Young Jeezy has Louis Vuitton boostraps. (Wikipedia and Def Jam say the Young is gone but I anticipate liver problems and it’s too bleak and I’m still calling him Young Jeezy.) His wealth trickles slowly, he leans on tacit success stories. His jeweler looks like the Sheikh. He’s Barry Goldwater.
A New Yorker profile seems to suggest Elizabeth Warren won’t be running for President. Martin O’Malley is made of Play-Doh. Benghemails notwithstanding, Americans now view Hillary Clinton as a stronger leader than they did just a few months ago. The Democratic nomination should be hers to lose. But it isn’t. I believe in Shy Glizzy. The D.C. rapper and the Atlanta trapper teamed up this week for a remix to “Funeral,” the standout from December’s Law 3. Would you rob someone at a funeral? What if Boosie had a plus-one?

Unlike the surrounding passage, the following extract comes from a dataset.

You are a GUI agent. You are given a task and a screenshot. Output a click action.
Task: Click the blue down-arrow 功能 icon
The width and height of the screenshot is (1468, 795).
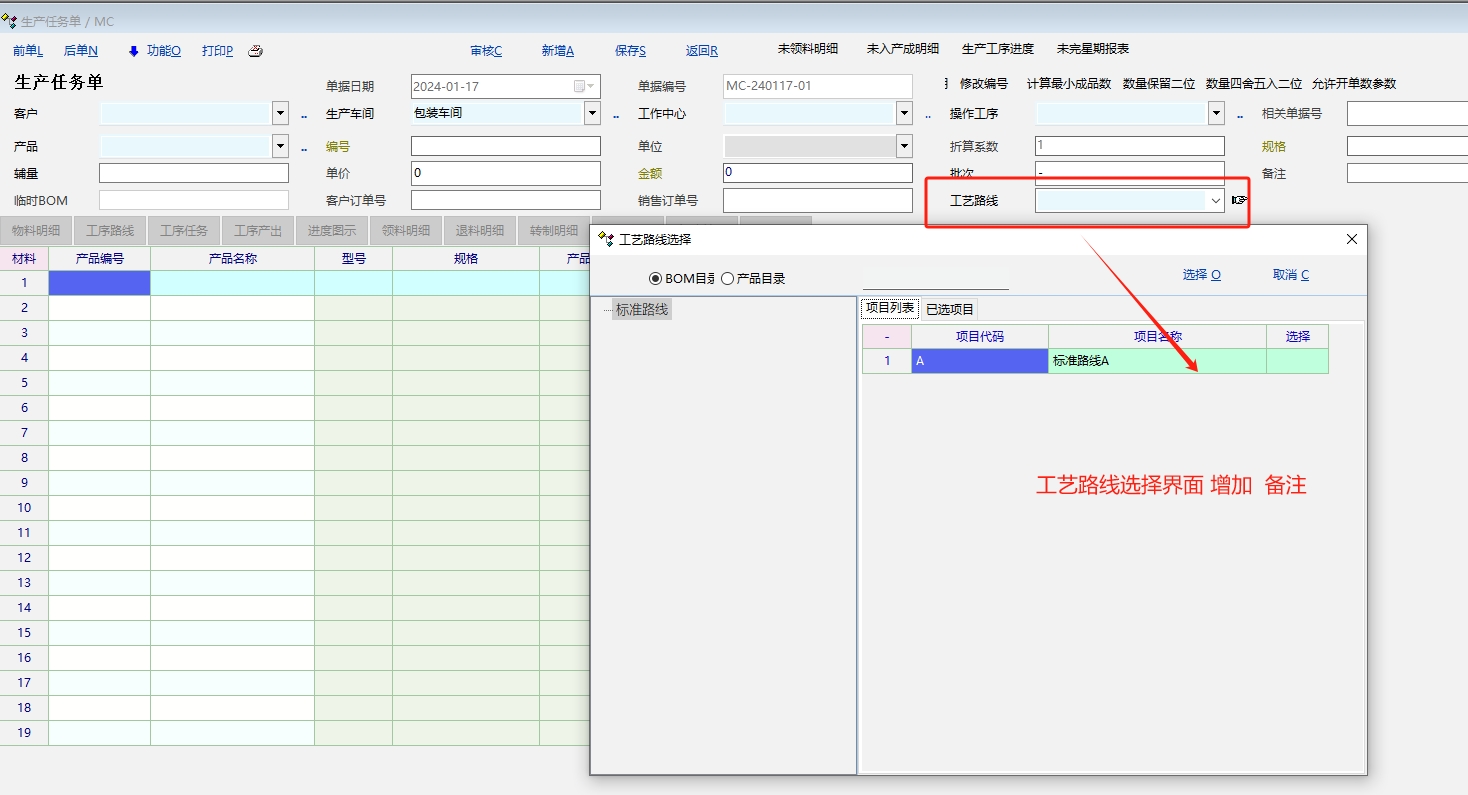pos(134,51)
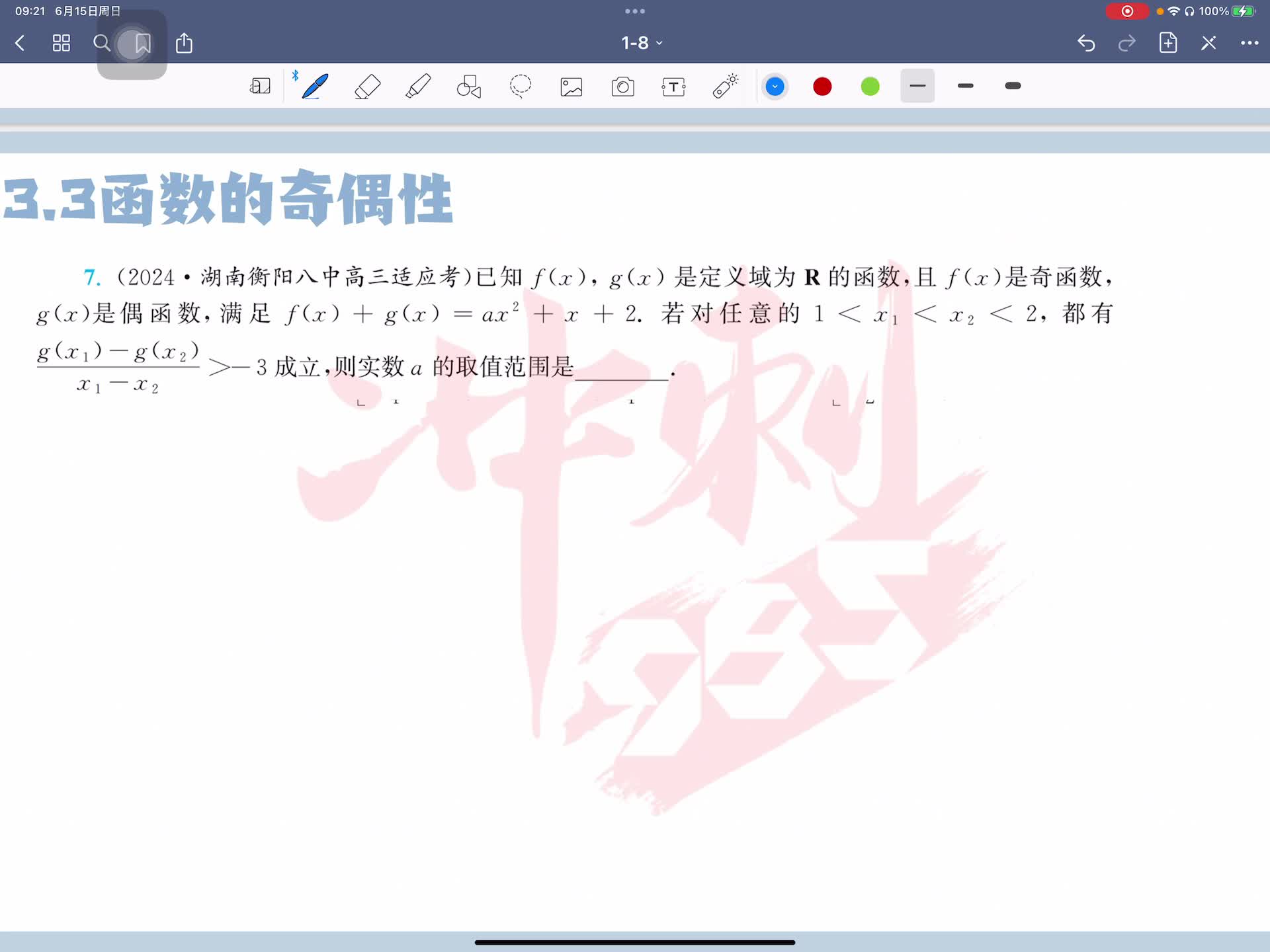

Draped in white linen, Glizzy has laments for those he wanted to fuck or stunt on (sometimes both), Lambos for his wheelchair-bound uncle, beyond-the-grave fan mail for the girl from Taken from Me: The Tiffany Rubin Story. Jeezy is setting up trust funds, dodging assailants and the estate tax with similar ease. The tension plays out in their warring voices, Jeezy’s rasp heavier with age, Glizzy’s nasally drawl not yet weighed down by years in label purgatory.
It’s vain, and that’s the point. There are millions willed away and ailing grandmothers with brand-new canes, but there’s mostly a lot of flexing to be done, even after they shrug off the jewelry and the mortal coil.